Disagree. When I made my coconut porter, I tried coconut extract; it tastes like someone threw suntan lotion in your beer. Not nearly as pleasant/complex as real toasted coconut. I added 1# of coconut in 5 gallons, toasted and in a hop sack. Never had any problems with head retention.

immitation coconut extract tastes like that (bad). i am talking about taking ground coconut, putting it in grain alcohol, and removing the oils.

and toasting real coconut denatures the oils that create head retention problems
i cant find any decent reference to this anywhere online. actually everything i can find (though not extremely reputable sources, but...) that references denaturing coconut oil says that its extremely difficult or impossible to do, unlike other oils. care to share your source?
 
audger said:
i cant find any decent reference to this anywhere online. actually everything i can find (though not extremely reputable sources, but...) that references denaturing coconut oil says that its extremely difficult or impossible to do, unlike other oils. care to share your source?

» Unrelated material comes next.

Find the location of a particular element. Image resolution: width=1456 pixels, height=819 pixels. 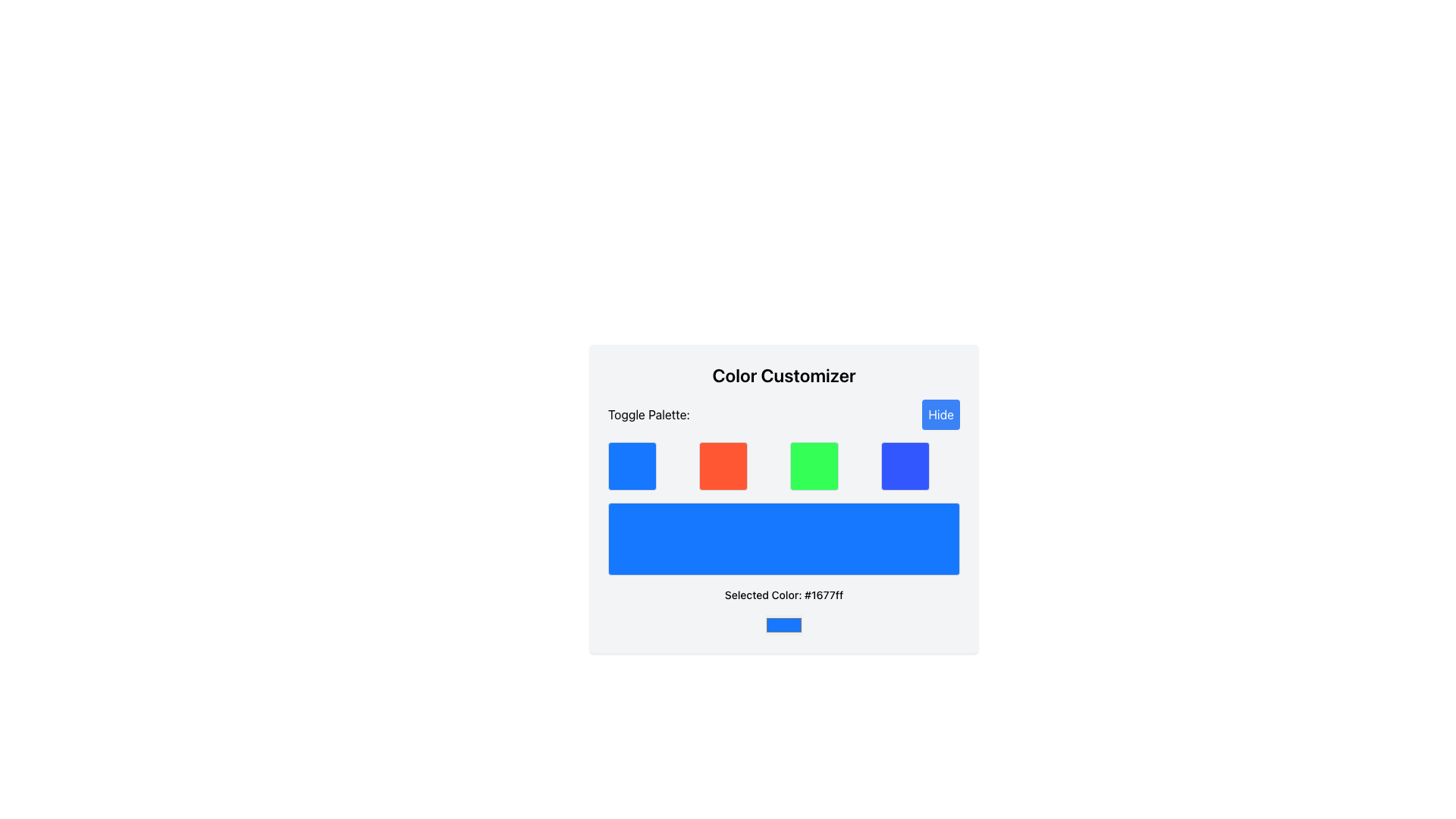

the solid blue color selection tile with rounded corners is located at coordinates (905, 465).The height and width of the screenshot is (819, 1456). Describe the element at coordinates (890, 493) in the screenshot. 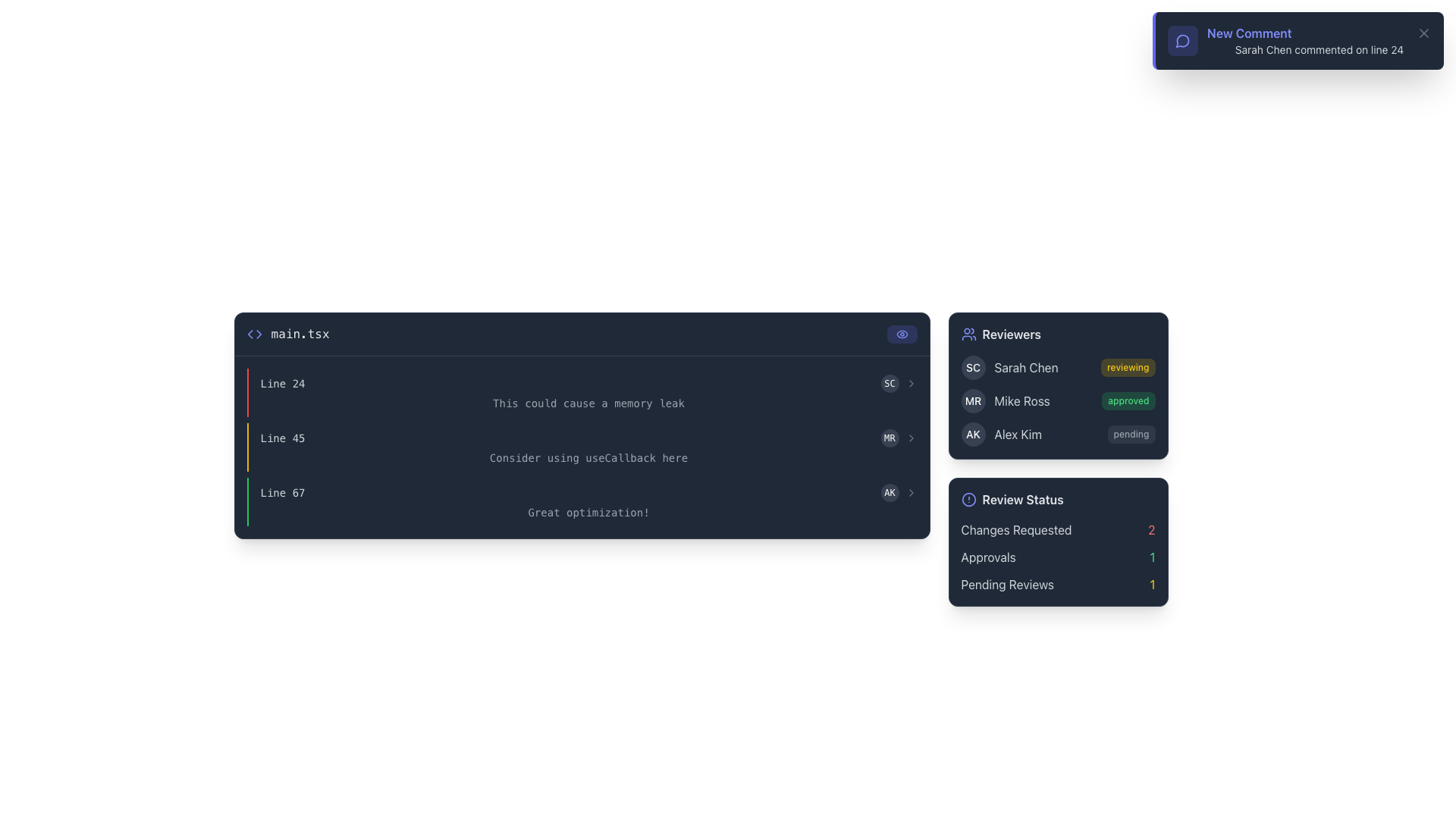

I see `the circular badge representing user 'AK' located at the bottom right corner of the panel` at that location.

I just remember reading it several times while researching for my Maui clone recipe, so probably not reliable sources. It's likely that denature is the wrong word, and it could be another mechanism at work, I don't really know. What I do know is that toasting the coconut does something that eliminates the head retention issue. Maui brewing puts huge quatities of toasted coconut directly in the mash, boil, hopback, and brite tank, and doesn't have any issues with head retention or rancid oil problems. Several other commercial breweries also use actual coconut instead of extract without issue. Myself and many others have experienced the same thing on the homebrew level. If you prefer extract, that's your choice, but toasted coconut works just fine for me.
 
ill see if i put up a picture, but I did indeed toast the coconut beforehand, and I'm also very careful to keep everything sanitized. Should i scrap this beer? or wait it out for another couple of months and crack it open and see what its like?